N° 1326 | Le 1er novembre 2022 | Critiques de livres (accès libre)
Témoignage d’un père
IL a longtemps hésité : avait-il le droit d’ouvrir ainsi son jardin secret, au risque d’importuner avec ses affres et ses émois ? Après une vingtaine de livres consacrés au handicap, Charles Gardou nous offre un nouvel écrit où il conjugue son expérience de père d’une enfant atteinte de la maladie de Retz et son regard anthropologique. Mais, qu’il est difficile de manier l’intime avec l’immensité de l’universel. La naissance a dérobé à sa fille ce qu’il y a de plus sacré : son droit à l’enfance, son intégrité et son futur. Créature innocente, elle a commencé de guingois. Une fois l’incendie déclenché, il s’est propagé et nul n’a été en mesure de l’éteindre. Le syndrome qui l’a alors envahie était inaccessible au scalpel ou au cautère, tout développement mental et physique fut paralysé de la racine à la cime. La roue de la fatalité avait tourné et tranché : la fenaison venait d’éclipser la floraison.

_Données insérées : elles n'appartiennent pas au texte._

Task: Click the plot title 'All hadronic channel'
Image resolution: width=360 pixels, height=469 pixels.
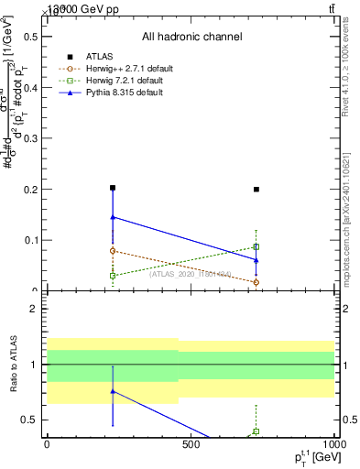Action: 191,37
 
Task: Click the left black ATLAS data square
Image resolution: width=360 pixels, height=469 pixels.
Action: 113,188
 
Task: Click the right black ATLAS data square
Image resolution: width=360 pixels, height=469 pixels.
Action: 256,190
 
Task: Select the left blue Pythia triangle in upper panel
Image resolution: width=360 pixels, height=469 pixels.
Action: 113,217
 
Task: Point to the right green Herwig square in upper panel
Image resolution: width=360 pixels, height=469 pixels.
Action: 256,246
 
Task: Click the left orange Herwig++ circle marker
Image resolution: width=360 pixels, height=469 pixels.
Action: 113,250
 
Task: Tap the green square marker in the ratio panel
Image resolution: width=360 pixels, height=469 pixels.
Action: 256,431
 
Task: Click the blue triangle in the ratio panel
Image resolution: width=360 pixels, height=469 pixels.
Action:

Il s’est alors confronté aux ténèbres de la pensée face au handicap, l’être humain refusant de regarder de l’autre côté du miroir, en se confrontant au reflet de ce qu’il ne veut pas être ou espère ne jamais être. Notre société refoule la fragilité et déploie le culte de la puissance, du désir de suprématie et de la volonté de domination. Elle oublie que l’altération, l’éphémère, le vieillissement et la mort sont immanents à tout être vivant. Que l’homogénéité et la stabilité sont des mirages. Que le normal et l’anormal sont des points-de-vue socialement construits. Que ce n’est pas la fragilité qui pourrait nous perdre, mais l’usage inconsidéré de la force qui n’est autre chose que paravent derrière lequel nous cachons notre vulnérabilité. Les classifications nosologiques conduisent à restreindre l’identité à la seule catégorie médicale, en assimilant une personne à sa déficience, son syndrome, sa maladie, son handicap. Les humains se relient entre eux non par des normes, mais par leurs multiples manières de se distinguer, de se différencier et d’être au monde. Et l’un des moyens pour mieux le comprendre se trouve sur le chemin de ceux qui en font l’expérience directe et de leurs proches. Valorisant le savoir de l’intérieur et l’expérience du dedans qui nourrissent les connaissances de l’extérieur distanciées et formelles, l’auteur revendique la mise à l’épreuve du sens par les sens et soutient l’alliance entre le sensible et la raison, sans que l’un ne soit surévalué par rapport à l’autre.